═══ Listed entries ═══

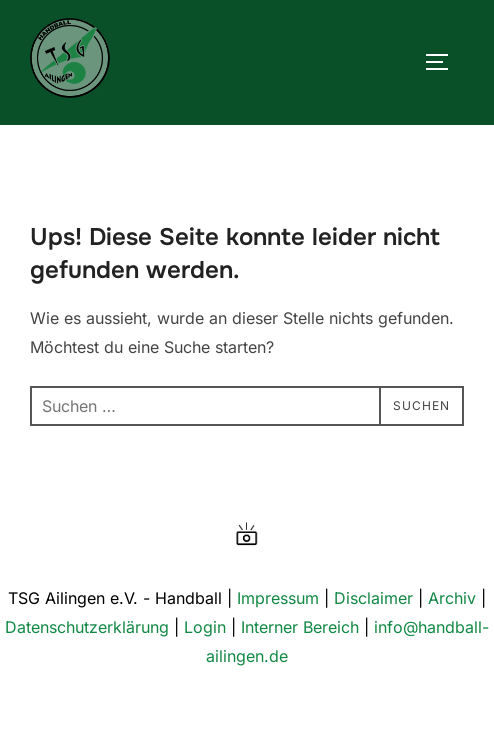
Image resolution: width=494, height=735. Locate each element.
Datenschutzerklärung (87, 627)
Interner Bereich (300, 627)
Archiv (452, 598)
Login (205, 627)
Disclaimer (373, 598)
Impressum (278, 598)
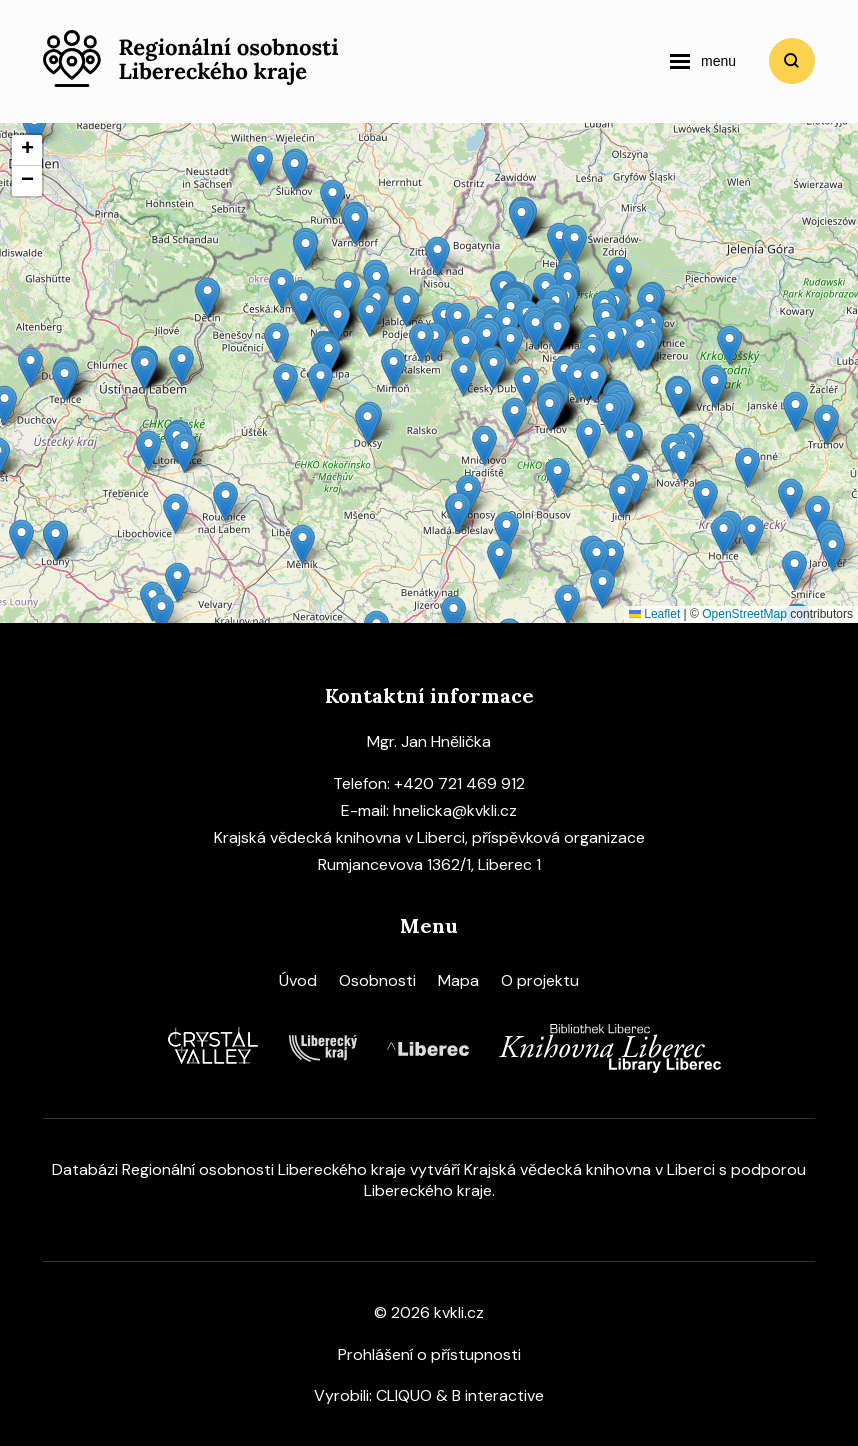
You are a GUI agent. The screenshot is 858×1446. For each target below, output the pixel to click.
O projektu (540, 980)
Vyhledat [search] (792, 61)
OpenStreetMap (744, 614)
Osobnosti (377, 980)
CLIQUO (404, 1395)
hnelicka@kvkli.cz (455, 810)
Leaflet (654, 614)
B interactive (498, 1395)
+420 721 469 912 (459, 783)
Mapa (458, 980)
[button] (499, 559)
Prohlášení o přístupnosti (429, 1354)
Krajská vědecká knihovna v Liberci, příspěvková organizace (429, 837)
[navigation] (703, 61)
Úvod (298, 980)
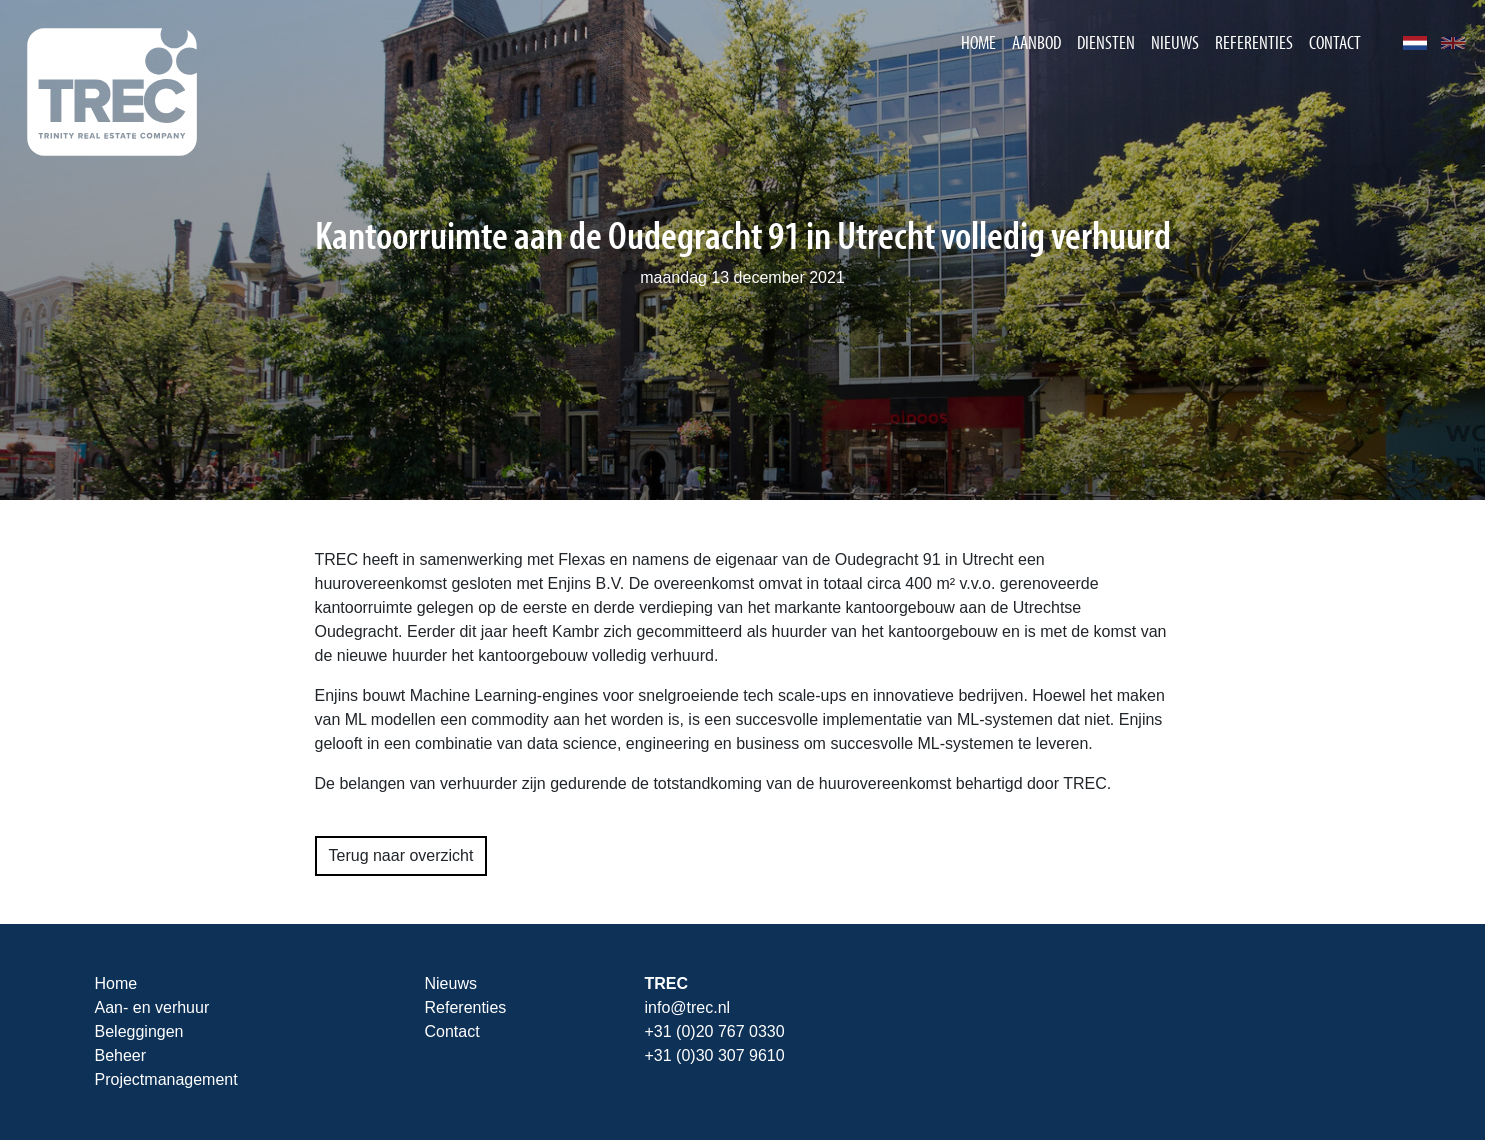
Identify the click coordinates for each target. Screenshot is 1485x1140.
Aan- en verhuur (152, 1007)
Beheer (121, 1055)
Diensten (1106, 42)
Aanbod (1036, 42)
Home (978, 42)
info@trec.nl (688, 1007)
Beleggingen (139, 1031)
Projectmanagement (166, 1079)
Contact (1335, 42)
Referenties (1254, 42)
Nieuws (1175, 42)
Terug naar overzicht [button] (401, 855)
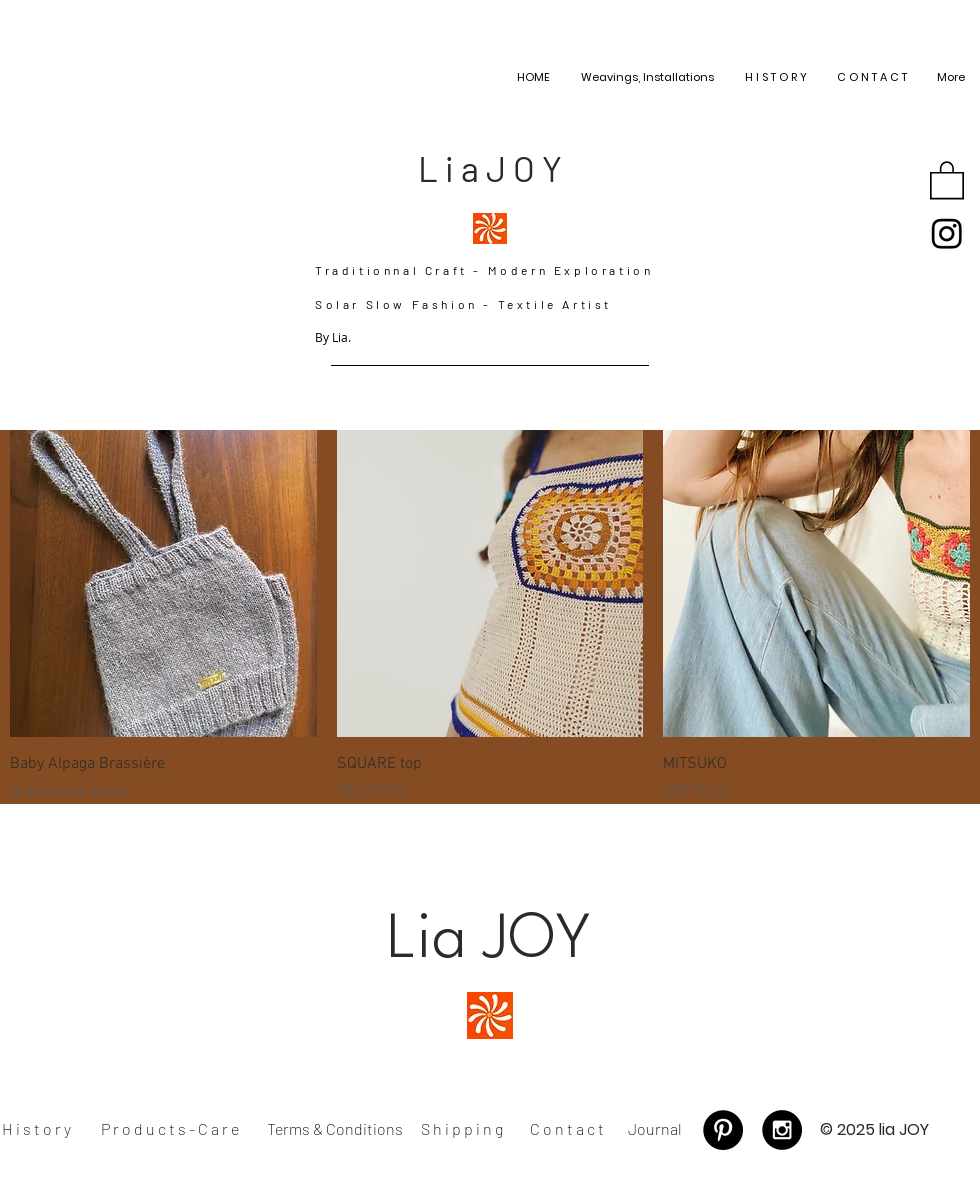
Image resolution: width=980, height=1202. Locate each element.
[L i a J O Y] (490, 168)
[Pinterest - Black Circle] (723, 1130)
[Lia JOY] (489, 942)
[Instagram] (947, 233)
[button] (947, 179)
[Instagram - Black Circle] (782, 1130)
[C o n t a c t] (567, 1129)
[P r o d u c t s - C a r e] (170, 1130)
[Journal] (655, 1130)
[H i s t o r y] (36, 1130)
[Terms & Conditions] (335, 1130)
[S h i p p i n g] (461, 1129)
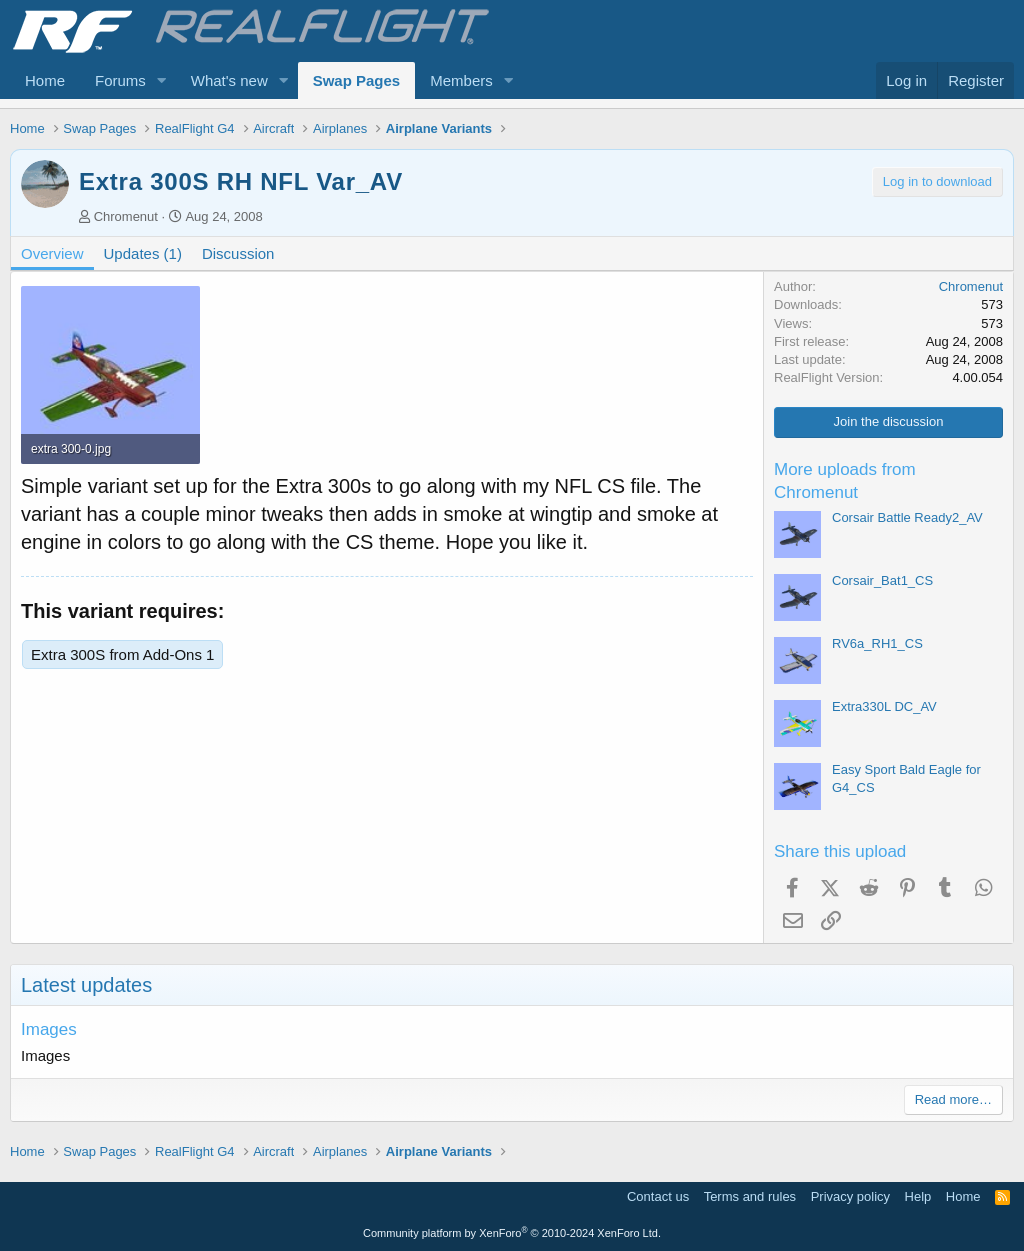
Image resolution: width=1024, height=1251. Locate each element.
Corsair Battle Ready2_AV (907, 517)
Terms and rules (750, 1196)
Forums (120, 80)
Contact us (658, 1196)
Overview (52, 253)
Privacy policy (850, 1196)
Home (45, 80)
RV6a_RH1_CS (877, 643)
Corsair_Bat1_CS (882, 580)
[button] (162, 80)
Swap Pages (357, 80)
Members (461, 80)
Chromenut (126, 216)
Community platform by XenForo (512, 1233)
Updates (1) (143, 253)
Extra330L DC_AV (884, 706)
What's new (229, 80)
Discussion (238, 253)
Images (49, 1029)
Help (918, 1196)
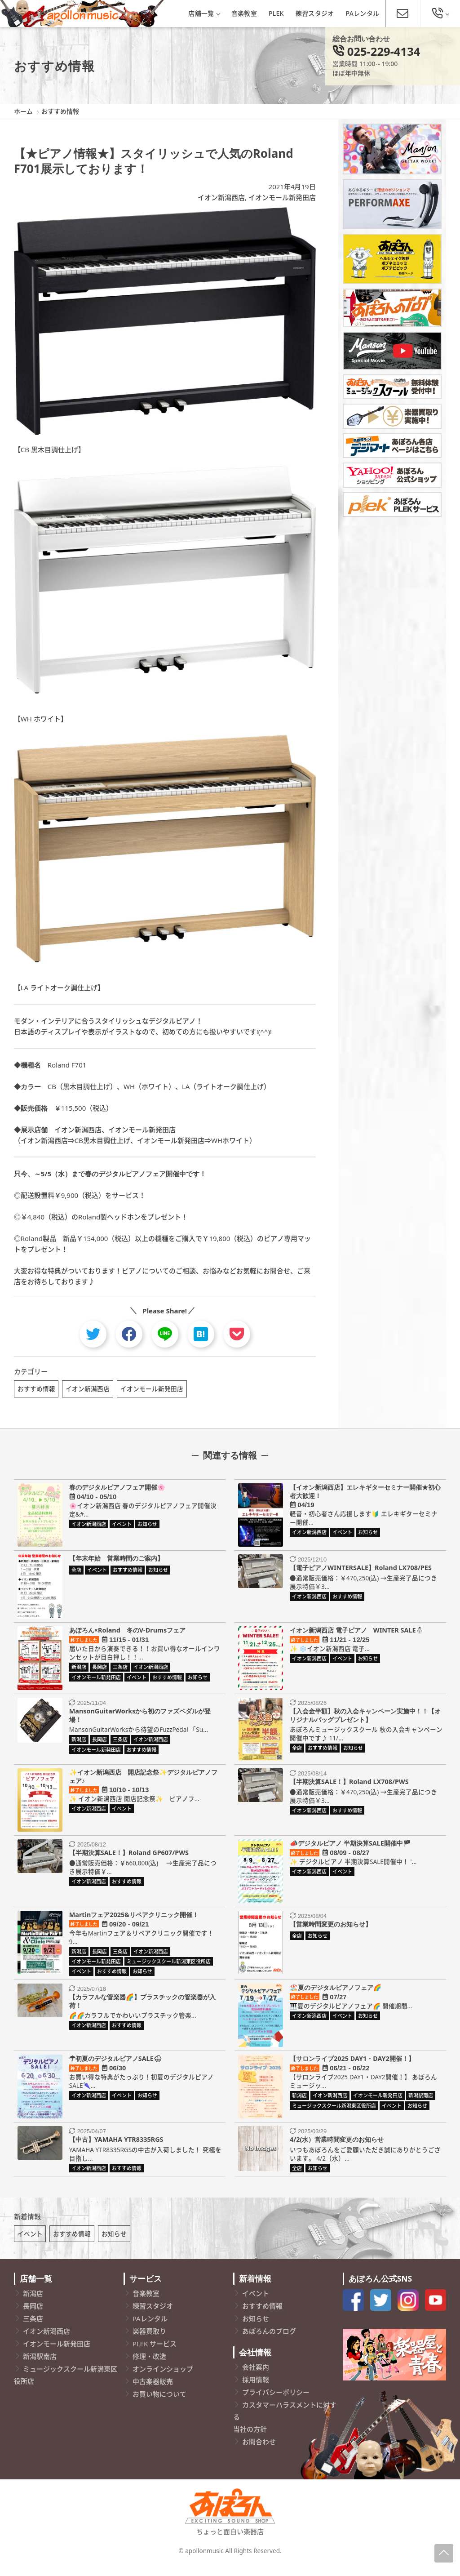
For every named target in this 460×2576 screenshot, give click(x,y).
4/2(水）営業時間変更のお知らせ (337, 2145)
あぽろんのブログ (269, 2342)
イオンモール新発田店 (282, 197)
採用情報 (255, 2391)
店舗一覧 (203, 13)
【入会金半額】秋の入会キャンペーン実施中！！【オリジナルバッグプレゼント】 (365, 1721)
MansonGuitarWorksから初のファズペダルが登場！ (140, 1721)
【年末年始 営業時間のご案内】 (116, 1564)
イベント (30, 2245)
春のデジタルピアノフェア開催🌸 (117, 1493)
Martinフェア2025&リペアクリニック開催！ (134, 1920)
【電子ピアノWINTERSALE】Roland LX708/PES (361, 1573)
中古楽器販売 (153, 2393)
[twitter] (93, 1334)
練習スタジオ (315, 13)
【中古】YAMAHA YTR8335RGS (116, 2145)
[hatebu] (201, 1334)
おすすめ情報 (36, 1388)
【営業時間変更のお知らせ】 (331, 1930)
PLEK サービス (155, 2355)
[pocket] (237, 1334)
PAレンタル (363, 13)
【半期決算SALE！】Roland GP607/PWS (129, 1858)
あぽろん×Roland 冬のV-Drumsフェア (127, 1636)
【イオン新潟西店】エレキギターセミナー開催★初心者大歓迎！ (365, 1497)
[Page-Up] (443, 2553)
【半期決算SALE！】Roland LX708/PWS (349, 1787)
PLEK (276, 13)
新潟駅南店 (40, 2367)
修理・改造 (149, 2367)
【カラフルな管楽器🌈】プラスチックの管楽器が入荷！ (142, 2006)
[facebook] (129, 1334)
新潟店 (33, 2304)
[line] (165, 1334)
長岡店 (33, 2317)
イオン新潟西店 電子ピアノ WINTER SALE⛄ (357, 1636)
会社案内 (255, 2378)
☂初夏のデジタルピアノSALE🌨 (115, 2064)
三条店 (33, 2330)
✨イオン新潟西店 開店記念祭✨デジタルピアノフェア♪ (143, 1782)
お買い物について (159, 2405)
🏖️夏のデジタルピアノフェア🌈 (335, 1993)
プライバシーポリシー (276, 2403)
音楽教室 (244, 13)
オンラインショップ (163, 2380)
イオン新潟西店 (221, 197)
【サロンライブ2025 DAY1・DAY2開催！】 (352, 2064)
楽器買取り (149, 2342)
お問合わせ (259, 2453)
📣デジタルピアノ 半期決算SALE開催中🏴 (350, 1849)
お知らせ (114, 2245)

═══

§ **Objective**: In the part of the material that opens with the line containing "あぽろん×Roland 冬のV-Drumsフェア (127, 1636)" and closes at the end of the material, switch "Roland" to "ローランド" and leave all else unchanged. Give only those lines.

§ **Answer to the exercise**:
あぽろん×ローランド 冬のV-Drumsフェア (127, 1636)
【イオン新潟西店】エレキギターセミナー開催★初心者大歓迎！ (365, 1497)
[Page-Up] (443, 2553)
【半期決算SALE！】ローランド LX708/PWS (349, 1787)
PLEK (276, 13)
新潟駅南店 (40, 2367)
修理・改造 (149, 2367)
【カラフルな管楽器🌈】プラスチックの管楽器が入荷！ (142, 2006)
[facebook] (129, 1334)
新潟店 (33, 2304)
[line] (165, 1334)
長岡店 (33, 2317)
イオン新潟西店 電子ピアノ WINTER SALE⛄ (357, 1636)
会社案内 (255, 2378)
☂初夏のデジタルピアノSALE🌨 (115, 2064)
三条店 (33, 2330)
✨イオン新潟西店 開店記念祭✨デジタルピアノフェア♪ (143, 1782)
お買い物について (159, 2405)
🏖️夏のデジタルピアノフェア🌈 (335, 1993)
プライバシーポリシー (276, 2403)
音楽教室 (244, 13)
オンラインショップ (163, 2380)
イオン新潟西店 (221, 197)
【サロンライブ2025 DAY1・DAY2開催！】 (352, 2064)
楽器買取り (149, 2342)
お問合わせ (259, 2453)
📣デジタルピアノ 半期決算SALE開催中🏴 (350, 1849)
お知らせ (114, 2245)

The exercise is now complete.